Monday, March 27

The Plot Thickens

For those of you who know me well, you’ve probably been made long aware of the fact that the plot always thickens.

At this point, I’m swimming in molasses.

As most people who know me and all people who read my blog routinely know, my grandmother went in to the ER two weeks ago with chest pains. As it turned out, she was having a major heart attack and what we’ve elected to call “the beginning” of a stroke. Things have turned out OK so far. Two bypasses, three arteries removed and cleared of all blockages and a NASA o-ring plugging up the hole in her mitral valve and she’s good as new.

Well, okay, not quite. During the surgery on her carotid artery, they either bumped or sliced a bundle of nerves - the bundle of nerves that controls the muscles in your throat that handle swallowing. Not such a big deal when you’re on IV nutrition – unless, of course, you’re draining saliva into your lungs Then things get just a little bit messier than we might have hoped. Still, if a few weeks of swallowing exercises are the worst outcome of an otherwise successful surgery, I say go for it. Hey, at least she doesn’t have to eat the hospital food.

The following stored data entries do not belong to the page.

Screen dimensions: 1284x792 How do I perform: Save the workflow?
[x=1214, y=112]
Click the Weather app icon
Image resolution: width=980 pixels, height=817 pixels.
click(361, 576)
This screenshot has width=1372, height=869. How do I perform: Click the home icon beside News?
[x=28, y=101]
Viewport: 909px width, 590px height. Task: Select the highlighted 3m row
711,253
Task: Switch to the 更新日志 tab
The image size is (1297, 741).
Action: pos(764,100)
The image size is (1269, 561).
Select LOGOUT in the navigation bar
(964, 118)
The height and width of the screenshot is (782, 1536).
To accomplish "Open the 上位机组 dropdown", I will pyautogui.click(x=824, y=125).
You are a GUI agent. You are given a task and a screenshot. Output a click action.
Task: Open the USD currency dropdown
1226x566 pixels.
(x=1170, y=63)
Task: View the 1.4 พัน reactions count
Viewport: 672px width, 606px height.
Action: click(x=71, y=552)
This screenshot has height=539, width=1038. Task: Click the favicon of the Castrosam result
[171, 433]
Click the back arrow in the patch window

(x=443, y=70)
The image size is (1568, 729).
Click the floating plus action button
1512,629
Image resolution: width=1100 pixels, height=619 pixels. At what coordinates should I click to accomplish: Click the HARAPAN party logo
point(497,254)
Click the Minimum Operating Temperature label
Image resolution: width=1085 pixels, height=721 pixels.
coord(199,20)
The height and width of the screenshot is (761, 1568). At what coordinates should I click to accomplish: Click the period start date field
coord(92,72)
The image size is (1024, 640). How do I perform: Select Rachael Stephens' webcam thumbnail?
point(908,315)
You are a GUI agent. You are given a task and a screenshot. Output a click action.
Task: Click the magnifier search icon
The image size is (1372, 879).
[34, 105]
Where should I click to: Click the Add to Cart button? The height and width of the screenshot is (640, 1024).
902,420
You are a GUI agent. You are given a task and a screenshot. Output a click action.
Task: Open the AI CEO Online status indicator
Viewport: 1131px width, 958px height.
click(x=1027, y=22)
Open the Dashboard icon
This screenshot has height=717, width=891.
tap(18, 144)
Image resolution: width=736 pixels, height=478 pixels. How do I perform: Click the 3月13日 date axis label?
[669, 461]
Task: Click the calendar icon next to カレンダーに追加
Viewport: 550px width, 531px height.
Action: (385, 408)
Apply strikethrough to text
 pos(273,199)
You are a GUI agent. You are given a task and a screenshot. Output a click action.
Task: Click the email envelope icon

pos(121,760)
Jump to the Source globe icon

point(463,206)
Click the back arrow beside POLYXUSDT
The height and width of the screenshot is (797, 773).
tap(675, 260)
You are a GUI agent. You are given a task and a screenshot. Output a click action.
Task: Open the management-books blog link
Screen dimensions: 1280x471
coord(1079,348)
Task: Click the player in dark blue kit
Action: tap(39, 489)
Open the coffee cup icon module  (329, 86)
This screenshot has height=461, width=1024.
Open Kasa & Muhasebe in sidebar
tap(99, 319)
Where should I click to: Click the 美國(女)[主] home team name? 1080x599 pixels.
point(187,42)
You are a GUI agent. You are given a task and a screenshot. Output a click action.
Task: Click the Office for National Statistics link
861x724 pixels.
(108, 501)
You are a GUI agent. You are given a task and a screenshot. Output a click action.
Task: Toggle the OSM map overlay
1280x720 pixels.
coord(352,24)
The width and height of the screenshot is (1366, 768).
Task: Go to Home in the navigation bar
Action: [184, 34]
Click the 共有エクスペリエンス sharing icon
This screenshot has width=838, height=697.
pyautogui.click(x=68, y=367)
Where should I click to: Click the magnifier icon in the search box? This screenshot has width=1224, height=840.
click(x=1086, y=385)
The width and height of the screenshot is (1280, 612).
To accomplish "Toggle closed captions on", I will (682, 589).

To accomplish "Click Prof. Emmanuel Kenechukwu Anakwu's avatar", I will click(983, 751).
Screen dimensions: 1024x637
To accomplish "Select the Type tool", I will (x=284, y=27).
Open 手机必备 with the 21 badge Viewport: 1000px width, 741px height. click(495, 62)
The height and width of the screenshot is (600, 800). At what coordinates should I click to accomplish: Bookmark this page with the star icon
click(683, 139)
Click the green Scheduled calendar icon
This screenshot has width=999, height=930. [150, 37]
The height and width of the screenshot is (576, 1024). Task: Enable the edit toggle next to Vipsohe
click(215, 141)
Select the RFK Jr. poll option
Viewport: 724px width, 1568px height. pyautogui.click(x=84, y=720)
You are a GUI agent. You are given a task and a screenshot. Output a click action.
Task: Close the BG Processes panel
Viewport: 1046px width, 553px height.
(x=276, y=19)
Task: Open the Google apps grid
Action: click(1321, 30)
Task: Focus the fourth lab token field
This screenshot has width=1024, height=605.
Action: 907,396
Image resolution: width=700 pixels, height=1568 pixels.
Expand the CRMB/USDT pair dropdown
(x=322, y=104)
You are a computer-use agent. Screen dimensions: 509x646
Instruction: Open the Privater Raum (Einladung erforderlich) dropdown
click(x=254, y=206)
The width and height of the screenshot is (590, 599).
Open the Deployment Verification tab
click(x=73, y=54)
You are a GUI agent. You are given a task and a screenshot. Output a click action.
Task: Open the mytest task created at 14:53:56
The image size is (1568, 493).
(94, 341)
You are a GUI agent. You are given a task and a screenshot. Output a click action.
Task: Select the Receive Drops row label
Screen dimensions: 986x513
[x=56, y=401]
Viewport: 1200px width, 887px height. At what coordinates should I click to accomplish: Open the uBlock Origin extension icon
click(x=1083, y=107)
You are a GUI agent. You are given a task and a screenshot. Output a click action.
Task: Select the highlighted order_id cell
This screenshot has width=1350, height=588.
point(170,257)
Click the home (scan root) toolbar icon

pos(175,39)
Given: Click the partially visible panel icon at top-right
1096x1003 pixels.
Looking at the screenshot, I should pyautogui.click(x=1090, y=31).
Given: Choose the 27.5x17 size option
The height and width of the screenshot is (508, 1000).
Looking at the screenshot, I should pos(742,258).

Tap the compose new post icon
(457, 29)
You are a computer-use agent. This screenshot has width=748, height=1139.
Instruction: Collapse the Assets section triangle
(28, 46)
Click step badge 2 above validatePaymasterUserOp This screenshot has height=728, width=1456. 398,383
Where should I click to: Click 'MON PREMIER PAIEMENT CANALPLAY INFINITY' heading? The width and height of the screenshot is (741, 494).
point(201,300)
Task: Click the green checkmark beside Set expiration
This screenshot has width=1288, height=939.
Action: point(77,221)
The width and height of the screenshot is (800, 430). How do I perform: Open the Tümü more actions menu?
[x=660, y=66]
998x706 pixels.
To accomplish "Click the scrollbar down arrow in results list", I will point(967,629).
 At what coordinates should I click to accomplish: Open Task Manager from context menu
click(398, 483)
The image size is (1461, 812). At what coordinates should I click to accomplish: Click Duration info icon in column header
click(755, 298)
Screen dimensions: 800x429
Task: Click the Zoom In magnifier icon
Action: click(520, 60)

Alas, if that were the only plot twist in this weeks episode. I’ve had the great pleasure of being met this week not only with a 63 year old woman who can’t swallow and thus has to cough saliva out of her lungs in what seems to have been one of the more horrific experiences of her life, but I’m also met with yet another patient of sorts – or at least someone who is turning themselves into one.

My mother was rushed to the ER yesterday morning with chest pains, shortness of breath and an implacable heaviness in her arms. For those of you that haven’t spent the last two weeks of your life in a cardiac wing, those are text book symptoms of a myocardial infarction. Naturally, the doctors couldn’t find the disrythmia on an EKG, but they slapped on a nitro paste patch, prescribed 325 mg of aspirin and sent her home to schedule a stress test.

Since then, she’s been wound like a mouse trap and self-inducing chest pains on and off. I can’t say I blame her entirely, nothing says chest pains like trying to find a preferred provider over the phone with your insurance company but it was nevertheless infuriating to watch her make her situation worse.

As it stands now, she’s carrying around a bottle of baby aspirin and I’m taking her hospital shift (11 to ??) until so she can hang out with my father some and try to relax. All in all, I think I’d really just like to give her a valium, an anti-depressant and put her in a Yoga class.

I don’t suppose this is at all uncharacteristic for my life pattern. After all, one thing is complicated enough, but nothing says “martini” like adding in another roll of the dice.